▶ **Task prompt**: Return, exactly as written, every line from the first line of the data below through the line that contains "Task: Click the line".

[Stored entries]
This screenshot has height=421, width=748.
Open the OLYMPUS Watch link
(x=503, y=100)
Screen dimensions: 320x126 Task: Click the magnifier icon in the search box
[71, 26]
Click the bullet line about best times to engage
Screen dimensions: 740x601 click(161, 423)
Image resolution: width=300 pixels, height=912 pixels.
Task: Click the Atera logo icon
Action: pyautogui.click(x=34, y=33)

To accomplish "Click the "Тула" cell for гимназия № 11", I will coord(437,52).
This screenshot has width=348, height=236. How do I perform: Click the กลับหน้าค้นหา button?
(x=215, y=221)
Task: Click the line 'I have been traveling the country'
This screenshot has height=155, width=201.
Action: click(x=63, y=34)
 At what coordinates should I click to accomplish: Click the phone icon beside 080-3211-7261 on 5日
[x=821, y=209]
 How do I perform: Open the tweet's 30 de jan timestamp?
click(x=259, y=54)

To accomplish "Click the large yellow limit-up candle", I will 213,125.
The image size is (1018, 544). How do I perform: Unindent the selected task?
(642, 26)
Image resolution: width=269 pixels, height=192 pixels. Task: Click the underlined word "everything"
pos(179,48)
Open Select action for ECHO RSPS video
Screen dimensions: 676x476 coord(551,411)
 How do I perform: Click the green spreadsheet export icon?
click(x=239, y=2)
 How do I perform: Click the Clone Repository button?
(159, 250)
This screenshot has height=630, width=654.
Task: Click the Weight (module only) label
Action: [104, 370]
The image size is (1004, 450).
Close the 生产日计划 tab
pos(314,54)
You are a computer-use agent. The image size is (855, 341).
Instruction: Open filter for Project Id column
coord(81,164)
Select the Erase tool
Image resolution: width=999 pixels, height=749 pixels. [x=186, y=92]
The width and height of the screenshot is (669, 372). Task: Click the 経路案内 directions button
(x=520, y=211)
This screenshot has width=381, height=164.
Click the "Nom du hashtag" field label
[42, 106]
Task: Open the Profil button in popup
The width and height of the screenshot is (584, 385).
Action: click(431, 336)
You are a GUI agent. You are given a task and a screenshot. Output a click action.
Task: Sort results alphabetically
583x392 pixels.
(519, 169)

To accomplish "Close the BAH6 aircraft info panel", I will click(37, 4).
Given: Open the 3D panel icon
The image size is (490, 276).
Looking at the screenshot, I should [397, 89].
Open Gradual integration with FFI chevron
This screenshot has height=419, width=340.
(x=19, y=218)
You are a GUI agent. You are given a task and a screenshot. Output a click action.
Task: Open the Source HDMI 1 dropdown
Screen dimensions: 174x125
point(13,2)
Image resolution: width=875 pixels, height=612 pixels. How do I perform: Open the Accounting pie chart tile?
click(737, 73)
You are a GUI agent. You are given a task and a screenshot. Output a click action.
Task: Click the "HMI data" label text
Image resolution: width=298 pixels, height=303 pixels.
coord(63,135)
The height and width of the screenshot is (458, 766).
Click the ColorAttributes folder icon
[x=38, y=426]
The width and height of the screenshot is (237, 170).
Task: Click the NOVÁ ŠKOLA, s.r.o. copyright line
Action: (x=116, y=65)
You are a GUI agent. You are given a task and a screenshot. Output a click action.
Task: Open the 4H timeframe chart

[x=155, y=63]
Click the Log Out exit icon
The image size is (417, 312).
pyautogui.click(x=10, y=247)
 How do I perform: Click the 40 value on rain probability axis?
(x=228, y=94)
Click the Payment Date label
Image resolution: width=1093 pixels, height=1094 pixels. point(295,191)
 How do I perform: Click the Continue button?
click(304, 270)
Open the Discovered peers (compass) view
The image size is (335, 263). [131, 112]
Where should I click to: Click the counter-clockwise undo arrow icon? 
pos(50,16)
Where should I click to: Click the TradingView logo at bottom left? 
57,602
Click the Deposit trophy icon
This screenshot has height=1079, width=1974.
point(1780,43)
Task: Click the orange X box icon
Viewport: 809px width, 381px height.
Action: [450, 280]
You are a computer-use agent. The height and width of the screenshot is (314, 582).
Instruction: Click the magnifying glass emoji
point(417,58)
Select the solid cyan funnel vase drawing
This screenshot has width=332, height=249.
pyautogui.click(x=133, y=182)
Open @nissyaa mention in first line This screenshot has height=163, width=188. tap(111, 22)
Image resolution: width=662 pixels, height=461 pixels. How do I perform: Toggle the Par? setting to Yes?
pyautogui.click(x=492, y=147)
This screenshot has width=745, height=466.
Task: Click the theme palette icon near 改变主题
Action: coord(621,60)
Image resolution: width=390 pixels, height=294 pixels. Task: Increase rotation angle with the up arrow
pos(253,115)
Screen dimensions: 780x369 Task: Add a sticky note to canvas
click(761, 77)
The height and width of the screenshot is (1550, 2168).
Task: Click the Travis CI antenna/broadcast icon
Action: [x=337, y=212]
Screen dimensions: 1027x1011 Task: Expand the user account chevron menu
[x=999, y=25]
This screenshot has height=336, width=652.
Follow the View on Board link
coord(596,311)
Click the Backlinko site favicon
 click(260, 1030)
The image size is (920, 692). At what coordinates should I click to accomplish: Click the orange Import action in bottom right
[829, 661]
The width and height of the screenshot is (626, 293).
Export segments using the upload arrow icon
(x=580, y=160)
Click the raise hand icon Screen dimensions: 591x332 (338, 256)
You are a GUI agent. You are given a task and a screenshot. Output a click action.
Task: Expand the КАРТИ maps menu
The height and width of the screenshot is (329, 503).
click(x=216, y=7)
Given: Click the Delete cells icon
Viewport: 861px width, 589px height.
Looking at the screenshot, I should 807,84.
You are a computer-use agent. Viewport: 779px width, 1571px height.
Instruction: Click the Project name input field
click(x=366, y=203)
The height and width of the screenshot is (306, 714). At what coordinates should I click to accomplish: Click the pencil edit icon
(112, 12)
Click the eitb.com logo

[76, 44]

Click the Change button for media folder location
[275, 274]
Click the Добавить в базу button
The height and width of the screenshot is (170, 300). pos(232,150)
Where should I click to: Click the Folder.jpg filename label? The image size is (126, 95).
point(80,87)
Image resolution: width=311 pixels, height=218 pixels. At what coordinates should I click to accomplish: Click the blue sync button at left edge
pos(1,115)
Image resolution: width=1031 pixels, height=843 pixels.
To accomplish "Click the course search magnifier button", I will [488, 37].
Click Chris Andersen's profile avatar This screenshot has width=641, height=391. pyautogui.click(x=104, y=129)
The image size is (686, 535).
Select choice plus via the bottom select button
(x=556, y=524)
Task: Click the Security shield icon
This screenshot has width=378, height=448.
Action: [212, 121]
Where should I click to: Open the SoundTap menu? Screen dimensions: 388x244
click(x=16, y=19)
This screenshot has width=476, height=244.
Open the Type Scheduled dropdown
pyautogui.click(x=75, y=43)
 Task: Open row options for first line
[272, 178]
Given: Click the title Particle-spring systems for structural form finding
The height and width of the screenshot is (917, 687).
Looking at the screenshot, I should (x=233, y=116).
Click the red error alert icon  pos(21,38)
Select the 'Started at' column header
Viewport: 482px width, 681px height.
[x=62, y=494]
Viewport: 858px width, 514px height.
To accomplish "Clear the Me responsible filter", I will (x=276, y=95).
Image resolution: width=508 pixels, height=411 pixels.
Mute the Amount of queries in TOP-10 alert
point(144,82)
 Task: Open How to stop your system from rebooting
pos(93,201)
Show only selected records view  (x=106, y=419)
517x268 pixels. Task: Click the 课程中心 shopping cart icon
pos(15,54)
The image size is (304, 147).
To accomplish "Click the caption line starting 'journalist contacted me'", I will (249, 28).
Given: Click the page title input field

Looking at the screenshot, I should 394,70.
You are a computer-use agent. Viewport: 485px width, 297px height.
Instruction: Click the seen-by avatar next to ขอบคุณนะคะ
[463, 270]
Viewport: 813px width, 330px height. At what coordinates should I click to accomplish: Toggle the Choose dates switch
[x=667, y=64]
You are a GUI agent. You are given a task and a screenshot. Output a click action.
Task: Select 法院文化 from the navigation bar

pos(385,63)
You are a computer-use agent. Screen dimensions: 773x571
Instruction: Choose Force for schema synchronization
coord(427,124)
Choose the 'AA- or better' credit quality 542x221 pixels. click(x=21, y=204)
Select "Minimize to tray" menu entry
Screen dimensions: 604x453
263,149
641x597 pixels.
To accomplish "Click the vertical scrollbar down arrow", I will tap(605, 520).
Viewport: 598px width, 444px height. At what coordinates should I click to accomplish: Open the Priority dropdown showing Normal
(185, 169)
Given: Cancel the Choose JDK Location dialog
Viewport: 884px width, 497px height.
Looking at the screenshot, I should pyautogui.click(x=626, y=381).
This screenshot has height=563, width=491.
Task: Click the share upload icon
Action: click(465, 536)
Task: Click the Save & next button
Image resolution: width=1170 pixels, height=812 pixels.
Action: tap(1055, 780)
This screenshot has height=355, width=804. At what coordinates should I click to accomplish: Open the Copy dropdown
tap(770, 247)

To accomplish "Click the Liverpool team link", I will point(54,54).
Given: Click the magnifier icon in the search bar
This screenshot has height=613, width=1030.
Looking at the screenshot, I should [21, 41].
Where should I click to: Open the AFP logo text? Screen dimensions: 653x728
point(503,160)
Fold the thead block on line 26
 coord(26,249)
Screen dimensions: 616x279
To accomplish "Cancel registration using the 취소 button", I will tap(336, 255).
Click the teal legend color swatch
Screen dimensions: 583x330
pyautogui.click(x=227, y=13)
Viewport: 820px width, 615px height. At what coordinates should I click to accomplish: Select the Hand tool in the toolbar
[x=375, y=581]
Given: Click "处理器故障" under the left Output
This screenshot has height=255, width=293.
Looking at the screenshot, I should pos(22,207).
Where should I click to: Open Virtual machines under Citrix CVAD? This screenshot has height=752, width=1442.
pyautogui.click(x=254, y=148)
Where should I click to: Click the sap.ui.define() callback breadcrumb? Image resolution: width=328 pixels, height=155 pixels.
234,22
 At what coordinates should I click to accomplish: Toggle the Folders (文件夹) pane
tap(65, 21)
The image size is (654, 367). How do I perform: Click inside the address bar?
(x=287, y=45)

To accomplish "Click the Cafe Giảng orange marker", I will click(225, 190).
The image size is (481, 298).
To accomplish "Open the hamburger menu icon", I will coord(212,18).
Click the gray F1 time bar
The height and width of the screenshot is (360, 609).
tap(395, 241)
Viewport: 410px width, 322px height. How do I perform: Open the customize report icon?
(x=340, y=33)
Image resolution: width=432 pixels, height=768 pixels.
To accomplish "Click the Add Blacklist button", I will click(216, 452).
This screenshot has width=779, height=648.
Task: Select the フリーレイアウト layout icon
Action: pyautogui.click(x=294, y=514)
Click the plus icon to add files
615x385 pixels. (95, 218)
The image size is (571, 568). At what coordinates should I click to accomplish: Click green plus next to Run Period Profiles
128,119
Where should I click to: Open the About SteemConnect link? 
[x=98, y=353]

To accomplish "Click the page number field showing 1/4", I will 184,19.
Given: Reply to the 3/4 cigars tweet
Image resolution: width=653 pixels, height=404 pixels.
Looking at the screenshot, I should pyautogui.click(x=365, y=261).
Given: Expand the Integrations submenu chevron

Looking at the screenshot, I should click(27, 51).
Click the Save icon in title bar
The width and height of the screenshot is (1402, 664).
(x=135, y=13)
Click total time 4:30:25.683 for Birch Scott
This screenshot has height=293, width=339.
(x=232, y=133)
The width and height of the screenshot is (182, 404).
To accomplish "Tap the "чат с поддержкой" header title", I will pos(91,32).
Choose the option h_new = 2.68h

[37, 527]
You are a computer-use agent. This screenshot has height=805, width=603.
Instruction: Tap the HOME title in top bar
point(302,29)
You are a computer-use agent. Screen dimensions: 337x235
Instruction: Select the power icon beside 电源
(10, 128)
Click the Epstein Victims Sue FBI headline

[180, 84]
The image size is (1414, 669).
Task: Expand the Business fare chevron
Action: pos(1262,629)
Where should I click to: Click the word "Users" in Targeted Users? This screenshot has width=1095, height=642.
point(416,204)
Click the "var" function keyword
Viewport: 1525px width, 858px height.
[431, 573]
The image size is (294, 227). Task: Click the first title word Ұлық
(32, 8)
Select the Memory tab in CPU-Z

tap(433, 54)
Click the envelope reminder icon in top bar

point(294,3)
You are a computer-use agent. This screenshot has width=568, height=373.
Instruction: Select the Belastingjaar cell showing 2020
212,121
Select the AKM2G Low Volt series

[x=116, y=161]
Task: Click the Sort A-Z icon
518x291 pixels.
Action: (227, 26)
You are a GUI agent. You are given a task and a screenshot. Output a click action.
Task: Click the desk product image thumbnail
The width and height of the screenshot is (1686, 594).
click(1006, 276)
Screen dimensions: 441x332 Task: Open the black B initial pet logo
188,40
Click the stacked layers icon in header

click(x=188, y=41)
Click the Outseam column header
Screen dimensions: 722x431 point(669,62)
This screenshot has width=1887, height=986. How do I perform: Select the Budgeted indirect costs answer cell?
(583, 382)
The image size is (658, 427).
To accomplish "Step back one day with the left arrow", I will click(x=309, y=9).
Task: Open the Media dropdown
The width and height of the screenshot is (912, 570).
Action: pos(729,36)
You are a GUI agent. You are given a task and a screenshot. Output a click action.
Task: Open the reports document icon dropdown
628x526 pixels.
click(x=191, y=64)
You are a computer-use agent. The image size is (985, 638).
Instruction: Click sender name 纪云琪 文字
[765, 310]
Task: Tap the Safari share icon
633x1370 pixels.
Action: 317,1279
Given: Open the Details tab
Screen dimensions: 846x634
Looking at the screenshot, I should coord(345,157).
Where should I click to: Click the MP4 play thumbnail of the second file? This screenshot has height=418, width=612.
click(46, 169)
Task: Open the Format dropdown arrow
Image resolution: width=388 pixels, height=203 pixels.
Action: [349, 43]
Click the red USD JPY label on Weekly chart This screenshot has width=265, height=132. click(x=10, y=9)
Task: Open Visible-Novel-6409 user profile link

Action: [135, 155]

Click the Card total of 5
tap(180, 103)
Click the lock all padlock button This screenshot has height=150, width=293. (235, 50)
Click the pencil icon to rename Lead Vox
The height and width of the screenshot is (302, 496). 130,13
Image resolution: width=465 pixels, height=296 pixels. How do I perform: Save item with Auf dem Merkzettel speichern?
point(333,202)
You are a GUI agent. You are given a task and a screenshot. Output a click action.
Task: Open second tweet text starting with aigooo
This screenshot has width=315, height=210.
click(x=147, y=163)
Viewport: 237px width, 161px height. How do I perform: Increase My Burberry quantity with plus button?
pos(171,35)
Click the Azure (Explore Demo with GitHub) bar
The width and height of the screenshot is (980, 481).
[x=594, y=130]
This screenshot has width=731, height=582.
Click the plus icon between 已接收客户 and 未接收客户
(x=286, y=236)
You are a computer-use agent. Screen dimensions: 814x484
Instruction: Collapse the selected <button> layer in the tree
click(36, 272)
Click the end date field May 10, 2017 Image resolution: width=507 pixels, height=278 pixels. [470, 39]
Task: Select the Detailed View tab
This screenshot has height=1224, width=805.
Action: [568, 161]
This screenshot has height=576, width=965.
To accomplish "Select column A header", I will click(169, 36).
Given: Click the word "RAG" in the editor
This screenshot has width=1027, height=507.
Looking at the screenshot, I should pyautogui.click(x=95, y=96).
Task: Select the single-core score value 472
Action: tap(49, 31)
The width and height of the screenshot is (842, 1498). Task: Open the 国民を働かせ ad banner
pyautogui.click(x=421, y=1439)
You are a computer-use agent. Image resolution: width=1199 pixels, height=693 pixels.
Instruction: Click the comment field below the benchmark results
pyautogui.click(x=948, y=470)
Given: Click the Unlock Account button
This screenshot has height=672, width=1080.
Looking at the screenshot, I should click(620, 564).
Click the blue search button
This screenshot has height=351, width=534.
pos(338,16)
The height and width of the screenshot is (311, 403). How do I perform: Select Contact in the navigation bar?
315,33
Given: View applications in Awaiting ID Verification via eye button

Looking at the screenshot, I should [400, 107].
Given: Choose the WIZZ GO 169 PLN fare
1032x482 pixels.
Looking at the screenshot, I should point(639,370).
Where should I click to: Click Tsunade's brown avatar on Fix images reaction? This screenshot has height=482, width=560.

▶ **Result of the task**:
This screenshot has height=421, width=748.
Open the OLYMPUS Watch link
(x=503, y=100)
Screen dimensions: 320x126 Task: Click the magnifier icon in the search box
[71, 26]
Click the bullet line about best times to engage
Screen dimensions: 740x601 click(161, 423)
Image resolution: width=300 pixels, height=912 pixels.
Task: Click the Atera logo icon
Action: pyautogui.click(x=34, y=33)

To accomplish "Click the "Тула" cell for гимназия № 11", I will coord(437,52).
This screenshot has width=348, height=236. How do I perform: Click the กลับหน้าค้นหา button?
(x=215, y=221)
Task: Click the line 'I have been traveling the country'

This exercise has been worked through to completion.